I always knew I couldn’t lead her on, so I’d been up front about my sexuality with her.

She was the first person to find out, besides my parents.

At first, she’d been a little embarrassed.

But once those few awkward moments were out of the way, we’d become the best of friends, though nothing like Pope and me.

Never like us.

When time allotted, I went to her band competitions and concerts and when her schedule permitted, she went to my games. She’d never replace Pope, but she was the best “girl” friend I ever had. She’d been my rock, when I needed it the most.

And I’d been hers too.

“It’d be so cool if we got to see Rick play.” For the first time since 2010 the Tennessee Vols were in a bowl game. They were playing in Florida, unfortunately, which meant we stuck close to home.

Rick was Lily-Mae’s current boyfriend and the quarterback of the Vols football program. They’d played a hard-fought season, so this bowl game was the prize for doing well.

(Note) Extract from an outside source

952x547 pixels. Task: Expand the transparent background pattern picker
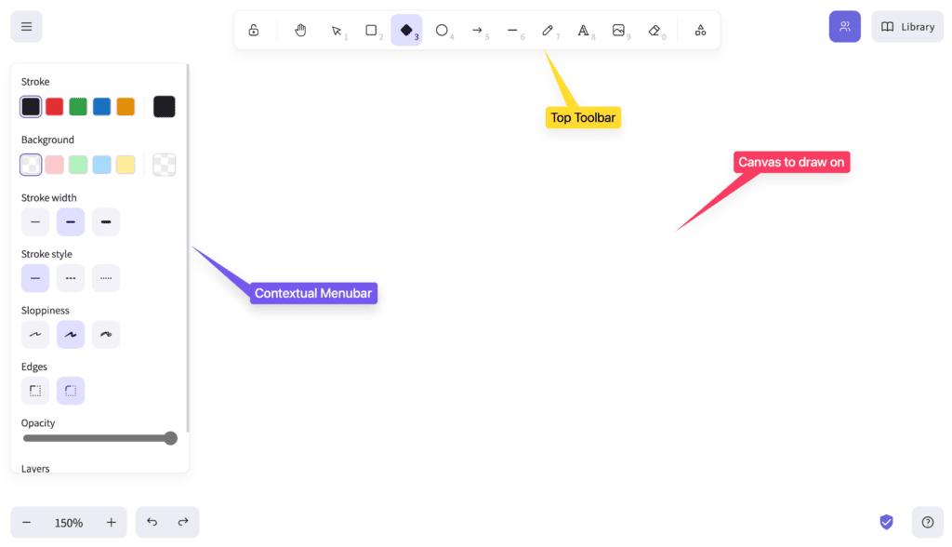(x=164, y=164)
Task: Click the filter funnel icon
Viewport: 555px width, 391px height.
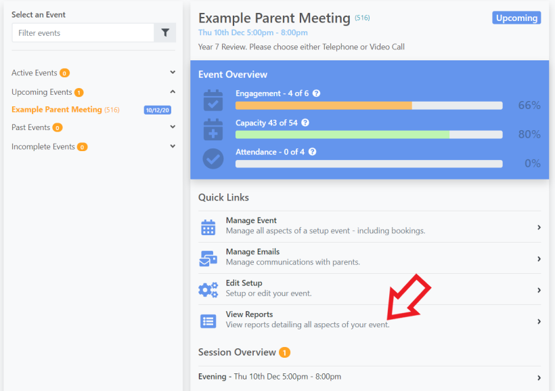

I had no doubt, if they were playing the game here, Lily-Mae, and I would have been at Rocky Top, cheering them on.

As for Pope and me, I tried so many times to find the words to apologize to him for what I did that night, but none of them ever seemed good enough or right.

Sure, we said the occasional hi in passing, but by the time we graduated high school, we didn’t have anything holding us together anymore.

His life pulled him in one direction while mine shot in the other.

I’d been put on draft watch a couple of weeks ago, which meant leaving college early.

Though our season wouldn’t officially end until March, Coach had brought me into his office and gave me a heads up.

Scouts would be watching me from now on.

I didn’t want to seem conceited and say I already knew, however having scouts at tournaments wasn’t new.

They’d been at the 18U tournament and again at the Olympics.

Fortunately, I’d learned to ignore them.

For the most part.

“So, what are we betting, tonight?” Lily-Mae tucked into her meal while Lady Waddlesworth continued to purr beside us.

“Loser has to buy the first set of tickets to the first home game of their team of choice,” I said.

“Football or hockey?”

“Either,” I answered.

“You’re on,” Lily-Mae replied, holding out her hand for me to shake.

For the next three hours we watched the game, both teams playing their hearts out. When the final whistle was blown, Tennessee had won, and of course, I was buying her tickets to whatever game she wanted to attend.

“I’ll make you a deal, Thierry,” she said. “When you become a famous hockey player, you can bring me to one of your games, no matter where, and we’ll call this bet even.”

I grunted. “You’re on.”

I couldn’t have known at the time I would become a famous hockey player or have enough money in my bank account to fly Lily-Mae, her fiancé Rick, and Lily-Mae’s sister out to my first game ever as a Thunderbird but making that bet then crashing in her guest bedroom that night, would reshape my whole life.

Now, if I could forget about Pope and move on like he had, I’d be better off. Regrettably, the next time we saw each other, old feelings would creep back in, and I’d be left wondering, if we were ever finished with each other, or if there was a whole new story waiting to be written about us.

That was later, however and this was now.

“For what it’s worth,” Lily-Mae said, stopping at the door to her room while I waited at the door to her guest room. “Pope was a fool to never see how much you cared about him. It’s his loss. Not yours.”

I pressed my forehead to the doorjamb and groaned. “He didn’t even know the truth. Plus, he’s not gay. Talk about unrequited love. I was so stupid. So cringeworthy. He isn’t thinking about me anymore. He’s moved on, and now, I’m going to do the same.”

Lily-Mae sighed. “No, you weren’t. You’ll see. One of these days he’s going to come crawling back. When he does, I want to be there to see it happen.”

From her lips to the Fates ears.

Though I was a thousand percent sure, it would never happen.